As I mentioned in the editor's note I pitched watching this movie as a drinking experience because I think the movie has some cult potential.  It is clearly terrible, but was able to secure some stars and budget enough to give you moments of thinking they might pull a few scenes off. I thought maybe adding drinks to the mix could take this movie to another level and I think we succeeded.  I was worried that I was mistaken on how much furniture was broken during the fight scenes and that we wouldn't get drunk, but that was put to bed pretty quickly as they clearly delighted in breaking something after every strike.  It should be noted that I hosted this event and therefore was the most free to get drunk and I executed on that potential.  I started with straight shots of Catching Fire a Fireball-esque cinnamon whisky (I keep it ice cold in the freezer, try it, it is smoother than Fireball) and followed that with strong Rum and Cokes until I spilled one on myself which signaled it was time to dial it back.  Even if you are a coward like Chris who only drinks beer and probably didn't get much of a buzz, this challenge will get the party started and we laughed through the whole ordeal.  I will say that the second time through I was all about Chris Klein over acting the hell out of every scene.  It was spectacular.  I mean I was lit, but it was a delight to watch and laugh.

Chris's Thoughts

I love Street Fighter, and while I agreed to join Dean and CJ for the drinking game I secretly wanted to watch this movie in earnest.  Is it canon?
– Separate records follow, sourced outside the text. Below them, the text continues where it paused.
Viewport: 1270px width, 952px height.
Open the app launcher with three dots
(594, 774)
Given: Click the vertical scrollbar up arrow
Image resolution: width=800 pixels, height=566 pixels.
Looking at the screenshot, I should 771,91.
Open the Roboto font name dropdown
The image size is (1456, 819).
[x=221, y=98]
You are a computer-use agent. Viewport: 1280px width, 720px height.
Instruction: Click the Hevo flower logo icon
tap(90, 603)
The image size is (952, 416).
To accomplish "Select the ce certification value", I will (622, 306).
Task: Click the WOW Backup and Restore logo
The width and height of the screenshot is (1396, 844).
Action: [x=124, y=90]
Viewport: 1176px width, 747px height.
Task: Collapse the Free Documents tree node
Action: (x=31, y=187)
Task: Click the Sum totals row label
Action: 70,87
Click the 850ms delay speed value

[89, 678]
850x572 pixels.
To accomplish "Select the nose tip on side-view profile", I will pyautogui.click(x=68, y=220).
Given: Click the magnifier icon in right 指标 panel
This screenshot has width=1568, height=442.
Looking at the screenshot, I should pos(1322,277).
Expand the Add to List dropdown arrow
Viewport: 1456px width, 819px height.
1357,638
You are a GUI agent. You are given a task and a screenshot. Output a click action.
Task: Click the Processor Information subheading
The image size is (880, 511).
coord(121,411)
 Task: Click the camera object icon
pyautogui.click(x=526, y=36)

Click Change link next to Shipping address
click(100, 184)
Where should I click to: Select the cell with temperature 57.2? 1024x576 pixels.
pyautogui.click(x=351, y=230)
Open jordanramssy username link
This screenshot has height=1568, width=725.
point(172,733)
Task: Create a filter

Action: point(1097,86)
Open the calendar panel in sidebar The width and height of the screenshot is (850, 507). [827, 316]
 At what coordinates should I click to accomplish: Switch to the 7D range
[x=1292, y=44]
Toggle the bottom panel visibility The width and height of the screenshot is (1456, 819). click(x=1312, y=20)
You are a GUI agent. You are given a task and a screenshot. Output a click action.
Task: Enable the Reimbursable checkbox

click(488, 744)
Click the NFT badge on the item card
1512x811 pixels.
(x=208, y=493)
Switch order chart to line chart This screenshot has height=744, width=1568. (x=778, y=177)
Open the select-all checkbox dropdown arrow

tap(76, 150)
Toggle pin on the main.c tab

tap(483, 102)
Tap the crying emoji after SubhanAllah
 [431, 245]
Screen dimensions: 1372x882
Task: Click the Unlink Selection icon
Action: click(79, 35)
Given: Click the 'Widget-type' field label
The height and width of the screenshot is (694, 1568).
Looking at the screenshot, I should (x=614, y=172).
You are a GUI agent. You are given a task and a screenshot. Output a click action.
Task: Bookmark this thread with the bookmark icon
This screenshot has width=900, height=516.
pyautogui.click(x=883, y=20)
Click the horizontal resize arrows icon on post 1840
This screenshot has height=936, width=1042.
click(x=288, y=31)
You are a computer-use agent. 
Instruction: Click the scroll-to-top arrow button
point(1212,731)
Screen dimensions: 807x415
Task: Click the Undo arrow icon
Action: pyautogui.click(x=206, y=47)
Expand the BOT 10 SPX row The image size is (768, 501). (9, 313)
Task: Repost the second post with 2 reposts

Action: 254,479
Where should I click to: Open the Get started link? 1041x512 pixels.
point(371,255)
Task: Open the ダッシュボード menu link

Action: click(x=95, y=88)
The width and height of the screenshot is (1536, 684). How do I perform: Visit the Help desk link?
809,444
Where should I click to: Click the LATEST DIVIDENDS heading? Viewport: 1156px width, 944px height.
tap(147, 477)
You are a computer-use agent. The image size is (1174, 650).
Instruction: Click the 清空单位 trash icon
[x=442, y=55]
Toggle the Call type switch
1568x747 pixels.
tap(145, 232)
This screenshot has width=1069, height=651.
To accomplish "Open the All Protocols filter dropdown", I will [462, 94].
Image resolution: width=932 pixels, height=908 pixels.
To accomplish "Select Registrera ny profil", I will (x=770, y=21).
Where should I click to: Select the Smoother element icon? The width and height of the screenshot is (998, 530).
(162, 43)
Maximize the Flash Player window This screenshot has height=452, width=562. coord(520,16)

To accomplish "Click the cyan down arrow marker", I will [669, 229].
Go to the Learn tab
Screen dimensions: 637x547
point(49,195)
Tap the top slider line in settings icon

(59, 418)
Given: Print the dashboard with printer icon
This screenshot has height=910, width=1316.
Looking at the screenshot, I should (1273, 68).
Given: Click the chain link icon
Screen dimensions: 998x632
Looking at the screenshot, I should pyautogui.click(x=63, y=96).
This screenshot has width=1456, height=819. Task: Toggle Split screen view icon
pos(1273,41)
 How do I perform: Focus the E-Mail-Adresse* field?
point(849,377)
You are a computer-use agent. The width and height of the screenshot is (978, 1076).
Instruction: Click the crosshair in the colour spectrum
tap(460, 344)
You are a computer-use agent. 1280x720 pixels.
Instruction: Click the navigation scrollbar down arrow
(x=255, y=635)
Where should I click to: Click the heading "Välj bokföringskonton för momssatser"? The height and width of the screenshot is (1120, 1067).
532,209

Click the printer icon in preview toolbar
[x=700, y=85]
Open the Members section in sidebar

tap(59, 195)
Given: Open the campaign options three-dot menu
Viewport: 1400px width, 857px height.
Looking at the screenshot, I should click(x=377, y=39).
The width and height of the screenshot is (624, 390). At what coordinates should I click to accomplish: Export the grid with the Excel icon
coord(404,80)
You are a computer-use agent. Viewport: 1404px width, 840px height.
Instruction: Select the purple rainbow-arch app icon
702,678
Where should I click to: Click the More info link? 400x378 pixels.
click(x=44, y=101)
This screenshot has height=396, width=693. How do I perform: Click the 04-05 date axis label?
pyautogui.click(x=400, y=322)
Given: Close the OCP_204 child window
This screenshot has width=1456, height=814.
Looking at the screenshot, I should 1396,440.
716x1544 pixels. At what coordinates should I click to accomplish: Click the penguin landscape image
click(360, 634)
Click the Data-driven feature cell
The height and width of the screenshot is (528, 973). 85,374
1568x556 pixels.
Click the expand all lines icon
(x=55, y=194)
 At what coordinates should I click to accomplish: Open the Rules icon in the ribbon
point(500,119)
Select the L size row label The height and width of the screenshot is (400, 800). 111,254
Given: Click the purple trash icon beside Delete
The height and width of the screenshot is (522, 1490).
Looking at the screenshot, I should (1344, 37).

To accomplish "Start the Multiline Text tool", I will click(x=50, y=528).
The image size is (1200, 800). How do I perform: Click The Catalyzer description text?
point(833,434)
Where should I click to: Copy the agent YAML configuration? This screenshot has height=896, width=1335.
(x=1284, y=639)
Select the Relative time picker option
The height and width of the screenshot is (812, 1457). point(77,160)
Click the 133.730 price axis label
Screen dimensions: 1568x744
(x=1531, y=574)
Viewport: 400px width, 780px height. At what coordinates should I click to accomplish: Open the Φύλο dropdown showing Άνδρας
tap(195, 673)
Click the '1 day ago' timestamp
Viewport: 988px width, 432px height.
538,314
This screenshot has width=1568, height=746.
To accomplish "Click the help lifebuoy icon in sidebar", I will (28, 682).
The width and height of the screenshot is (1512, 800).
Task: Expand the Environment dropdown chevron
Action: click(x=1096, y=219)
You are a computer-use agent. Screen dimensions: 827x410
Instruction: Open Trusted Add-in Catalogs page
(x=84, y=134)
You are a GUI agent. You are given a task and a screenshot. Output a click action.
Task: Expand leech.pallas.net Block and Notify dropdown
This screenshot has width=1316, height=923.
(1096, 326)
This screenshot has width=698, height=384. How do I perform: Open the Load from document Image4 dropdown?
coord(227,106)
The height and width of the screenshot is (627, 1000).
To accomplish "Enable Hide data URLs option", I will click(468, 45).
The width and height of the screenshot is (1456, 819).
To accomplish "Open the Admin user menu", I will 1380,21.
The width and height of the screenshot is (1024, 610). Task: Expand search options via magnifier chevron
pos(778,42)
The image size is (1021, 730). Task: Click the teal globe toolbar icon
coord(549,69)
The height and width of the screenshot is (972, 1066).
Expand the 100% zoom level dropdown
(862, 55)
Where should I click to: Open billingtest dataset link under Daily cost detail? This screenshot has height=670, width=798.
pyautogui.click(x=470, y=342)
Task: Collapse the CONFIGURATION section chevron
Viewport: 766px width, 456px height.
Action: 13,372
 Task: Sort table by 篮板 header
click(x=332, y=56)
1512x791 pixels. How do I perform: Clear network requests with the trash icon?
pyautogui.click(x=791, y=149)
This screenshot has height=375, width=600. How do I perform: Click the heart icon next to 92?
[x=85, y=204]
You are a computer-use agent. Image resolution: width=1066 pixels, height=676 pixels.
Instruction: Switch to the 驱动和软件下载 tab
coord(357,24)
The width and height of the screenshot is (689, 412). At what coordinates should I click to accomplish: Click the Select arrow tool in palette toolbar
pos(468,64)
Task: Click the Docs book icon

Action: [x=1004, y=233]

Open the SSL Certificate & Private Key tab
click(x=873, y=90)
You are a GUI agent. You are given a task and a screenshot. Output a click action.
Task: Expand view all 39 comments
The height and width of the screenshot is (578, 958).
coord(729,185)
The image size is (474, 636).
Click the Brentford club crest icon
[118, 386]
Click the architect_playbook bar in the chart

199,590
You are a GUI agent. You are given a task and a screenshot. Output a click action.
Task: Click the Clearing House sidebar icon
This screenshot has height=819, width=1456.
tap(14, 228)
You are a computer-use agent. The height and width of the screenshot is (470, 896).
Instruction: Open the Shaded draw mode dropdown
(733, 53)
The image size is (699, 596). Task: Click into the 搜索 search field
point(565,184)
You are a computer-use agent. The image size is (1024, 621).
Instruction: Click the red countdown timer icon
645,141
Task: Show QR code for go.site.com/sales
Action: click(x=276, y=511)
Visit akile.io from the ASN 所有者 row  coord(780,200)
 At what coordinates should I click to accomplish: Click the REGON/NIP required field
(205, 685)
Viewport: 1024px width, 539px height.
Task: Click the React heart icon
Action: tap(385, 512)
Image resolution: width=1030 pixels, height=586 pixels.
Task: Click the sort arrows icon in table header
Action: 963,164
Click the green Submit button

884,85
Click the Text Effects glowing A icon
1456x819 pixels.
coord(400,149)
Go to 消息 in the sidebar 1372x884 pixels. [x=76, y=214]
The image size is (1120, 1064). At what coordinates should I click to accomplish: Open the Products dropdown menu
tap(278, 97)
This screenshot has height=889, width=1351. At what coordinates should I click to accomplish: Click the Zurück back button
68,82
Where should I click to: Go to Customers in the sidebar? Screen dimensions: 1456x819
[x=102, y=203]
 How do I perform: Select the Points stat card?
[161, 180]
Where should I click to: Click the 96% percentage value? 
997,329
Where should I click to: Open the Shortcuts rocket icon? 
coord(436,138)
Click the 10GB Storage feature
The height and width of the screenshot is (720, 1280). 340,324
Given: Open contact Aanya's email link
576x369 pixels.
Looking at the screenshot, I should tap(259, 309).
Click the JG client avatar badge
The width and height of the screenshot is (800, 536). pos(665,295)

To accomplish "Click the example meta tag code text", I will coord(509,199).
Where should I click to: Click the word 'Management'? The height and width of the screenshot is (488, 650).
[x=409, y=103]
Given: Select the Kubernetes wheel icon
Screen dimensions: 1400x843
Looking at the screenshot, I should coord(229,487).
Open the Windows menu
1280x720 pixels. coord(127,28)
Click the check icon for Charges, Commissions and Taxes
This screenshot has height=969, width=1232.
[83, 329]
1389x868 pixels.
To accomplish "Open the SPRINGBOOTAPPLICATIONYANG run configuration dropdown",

Does it give us insight on the characters that we can use to beat the game? I stuck with watered down beer and fake sips so while they laughed I could study the film.  The choice of pop star/b-boy Taboo from the Black Eyed Peas must be a hint at the musicality of Vega's style.  I will have to try fighting Vega in a manner that will ruin his rhythm.  Seeing Balrog using weaponry and goons regularly makes it clear why he is the easiest villain in the game as he clearly doesn't have the drive and discipline to sharpen his fighting skills to transform him into a beautiful weapon of death. Dean spilled his drink on himself and I miss a fascinating exchange from M.Bison that might have sprung open the Pandora's box that is the secretive Shadaloo. I'm gonna have to re-watch the movie now because of that idiot.  Maybe after another 10-15 viewings I will share some more thoughts here on the site, but I will say the movie has a lot of value to true fans as secondary characters like Gen and Charlie Nash are explored in a way we seldom see for the second tier characters.  I mean not everyone loves Ryu and Guile getting all the attention. Buy two copies of this movie and store them in separate places lest one be destroyed. 

Chris's (Real) Thoughts

This movie is a pile of flaming garbage.